Extracted data entries:
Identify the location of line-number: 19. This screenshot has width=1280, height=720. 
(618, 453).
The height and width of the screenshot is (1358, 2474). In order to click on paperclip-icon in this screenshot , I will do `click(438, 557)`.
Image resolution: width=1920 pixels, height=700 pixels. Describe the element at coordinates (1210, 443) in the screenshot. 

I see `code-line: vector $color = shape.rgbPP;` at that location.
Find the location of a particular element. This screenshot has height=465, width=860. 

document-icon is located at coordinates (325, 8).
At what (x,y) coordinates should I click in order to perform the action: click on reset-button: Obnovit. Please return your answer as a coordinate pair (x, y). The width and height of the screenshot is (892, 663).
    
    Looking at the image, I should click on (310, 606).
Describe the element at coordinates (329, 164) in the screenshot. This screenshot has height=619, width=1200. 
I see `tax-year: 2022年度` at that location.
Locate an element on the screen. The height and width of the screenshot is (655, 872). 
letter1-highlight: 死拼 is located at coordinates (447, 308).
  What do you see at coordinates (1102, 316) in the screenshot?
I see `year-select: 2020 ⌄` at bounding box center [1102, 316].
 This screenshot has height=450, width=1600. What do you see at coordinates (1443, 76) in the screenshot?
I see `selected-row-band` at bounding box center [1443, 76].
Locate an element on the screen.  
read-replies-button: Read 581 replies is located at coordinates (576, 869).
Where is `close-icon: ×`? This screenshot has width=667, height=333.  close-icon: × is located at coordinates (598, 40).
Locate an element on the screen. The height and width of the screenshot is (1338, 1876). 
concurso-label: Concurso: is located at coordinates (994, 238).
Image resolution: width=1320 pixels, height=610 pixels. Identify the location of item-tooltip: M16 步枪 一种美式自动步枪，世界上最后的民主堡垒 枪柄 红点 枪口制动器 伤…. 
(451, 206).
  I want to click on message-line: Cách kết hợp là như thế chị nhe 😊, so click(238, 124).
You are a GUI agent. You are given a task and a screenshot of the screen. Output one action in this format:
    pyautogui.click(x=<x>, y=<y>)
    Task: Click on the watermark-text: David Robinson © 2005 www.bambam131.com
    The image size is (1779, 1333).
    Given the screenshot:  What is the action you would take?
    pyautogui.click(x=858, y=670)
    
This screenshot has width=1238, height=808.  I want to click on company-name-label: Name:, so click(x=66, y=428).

Task prompt:
Change "Locate an element on the screen" to "Find an element on the screen" wherever it occurs in the items, and reproduce all the lines with nothing else altered.

Completed exercise:
Identify the location of line-number: 19. This screenshot has width=1280, height=720. 
(618, 453).
The height and width of the screenshot is (1358, 2474). In order to click on paperclip-icon in this screenshot , I will do `click(438, 557)`.
Image resolution: width=1920 pixels, height=700 pixels. Describe the element at coordinates (1210, 443) in the screenshot. 

I see `code-line: vector $color = shape.rgbPP;` at that location.
Find the location of a particular element. This screenshot has height=465, width=860. 

document-icon is located at coordinates (325, 8).
At what (x,y) coordinates should I click in order to perform the action: click on reset-button: Obnovit. Please return your answer as a coordinate pair (x, y). The width and height of the screenshot is (892, 663).
    
    Looking at the image, I should click on (310, 606).
Describe the element at coordinates (329, 164) in the screenshot. This screenshot has height=619, width=1200. 
I see `tax-year: 2022年度` at that location.
Find an element on the screen. The height and width of the screenshot is (655, 872). 
letter1-highlight: 死拼 is located at coordinates (447, 308).
  What do you see at coordinates (1102, 316) in the screenshot?
I see `year-select: 2020 ⌄` at bounding box center [1102, 316].
 This screenshot has height=450, width=1600. What do you see at coordinates (1443, 76) in the screenshot?
I see `selected-row-band` at bounding box center [1443, 76].
Find an element on the screen.  
read-replies-button: Read 581 replies is located at coordinates (576, 869).
Where is `close-icon: ×`? This screenshot has width=667, height=333.  close-icon: × is located at coordinates (598, 40).
Find an element on the screen. The height and width of the screenshot is (1338, 1876). 
concurso-label: Concurso: is located at coordinates (994, 238).
Image resolution: width=1320 pixels, height=610 pixels. Identify the location of item-tooltip: M16 步枪 一种美式自动步枪，世界上最后的民主堡垒 枪柄 红点 枪口制动器 伤…. 
(451, 206).
  I want to click on message-line: Cách kết hợp là như thế chị nhe 😊, so click(238, 124).
You are a GUI agent. You are given a task and a screenshot of the screen. Output one action in this format:
    pyautogui.click(x=<x>, y=<y>)
    Task: Click on the watermark-text: David Robinson © 2005 www.bambam131.com
    The image size is (1779, 1333).
    Given the screenshot:  What is the action you would take?
    pyautogui.click(x=858, y=670)
    
This screenshot has width=1238, height=808.  I want to click on company-name-label: Name:, so click(x=66, y=428).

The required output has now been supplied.